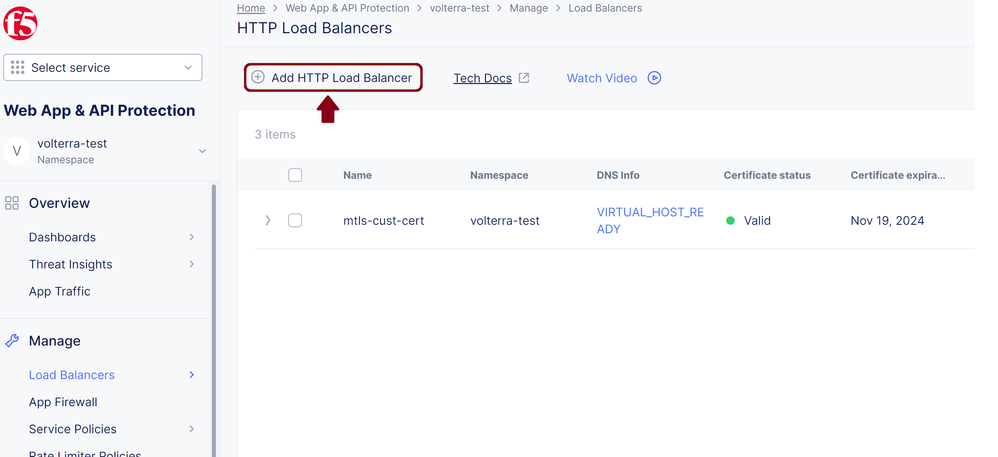This screenshot has width=998, height=457.
Task: Open Load Balancers in the sidebar
Action: [x=72, y=375]
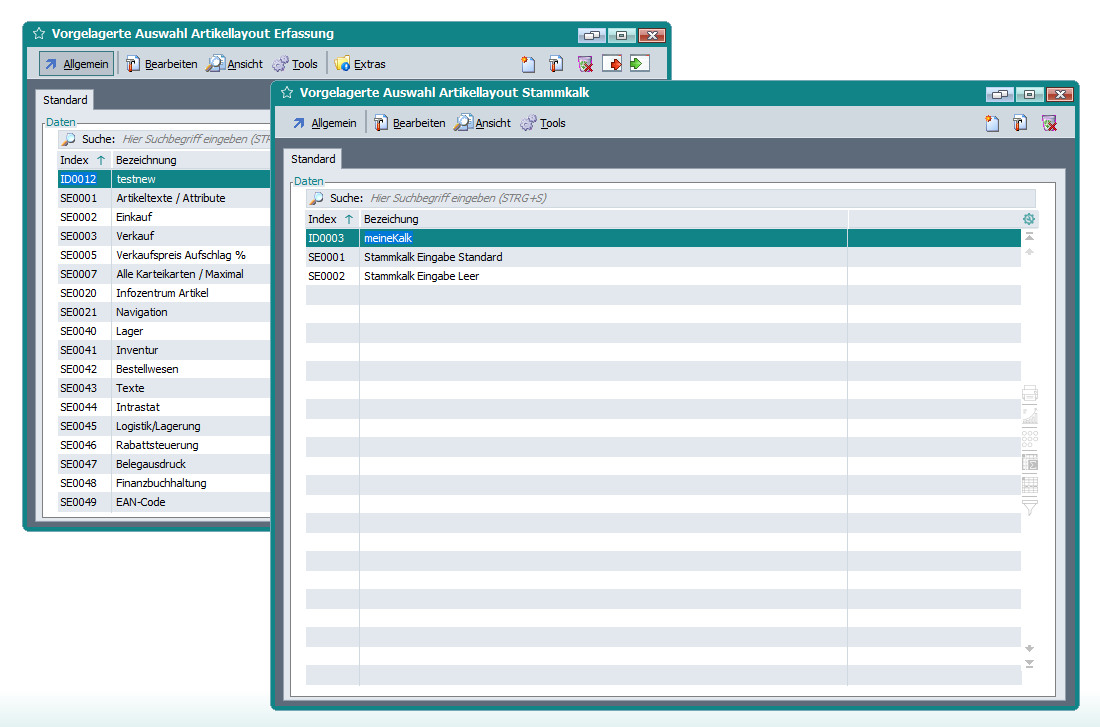Click the sum table icon beside the grid
This screenshot has width=1100, height=727.
1030,462
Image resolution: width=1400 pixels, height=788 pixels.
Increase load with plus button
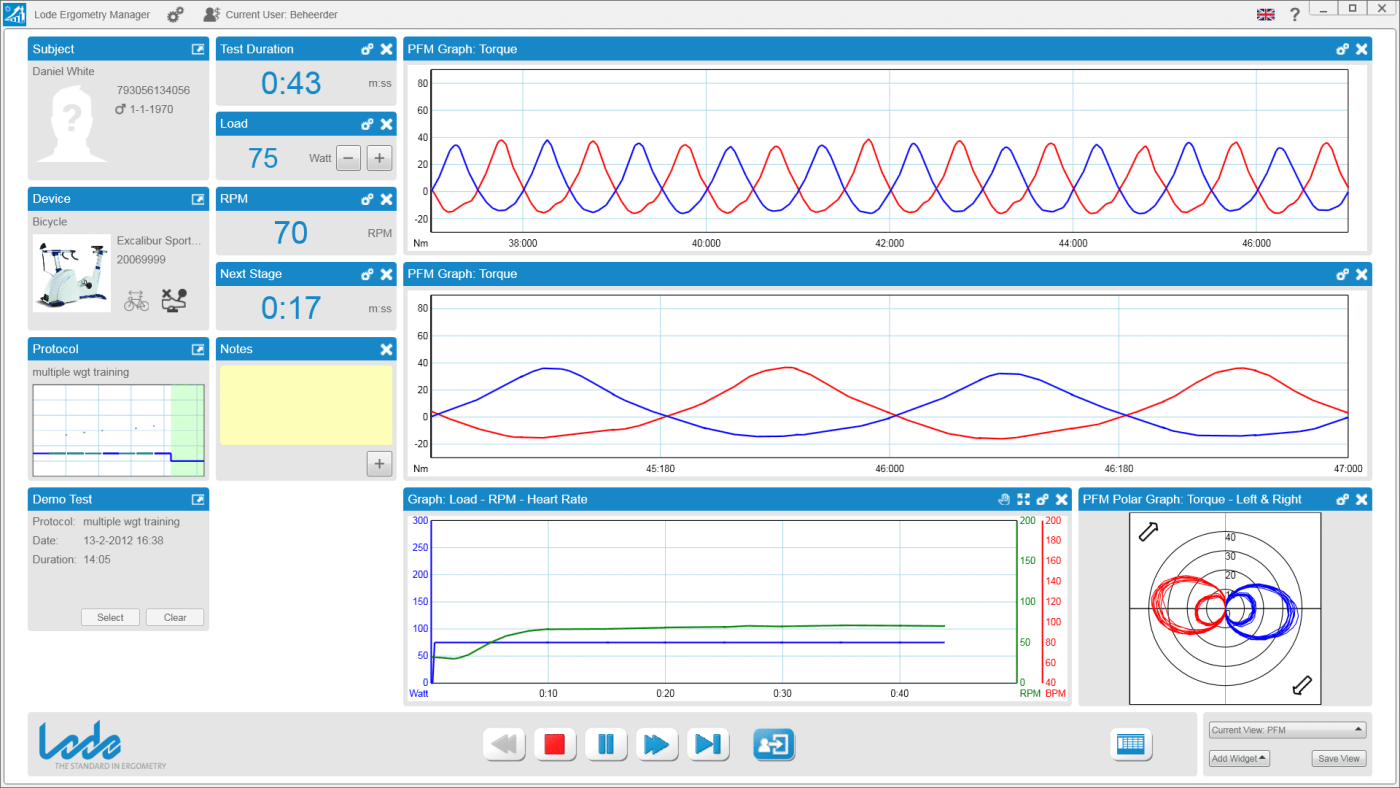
###
* _Required work_: Write out exactly the lines from the line that contains "Image resolution: width=1400" through the end of the material, including both ends. No pictures belong in the copy.

* _Result of the task_:
Image resolution: width=1400 pixels, height=788 pixels.
Increase load with plus button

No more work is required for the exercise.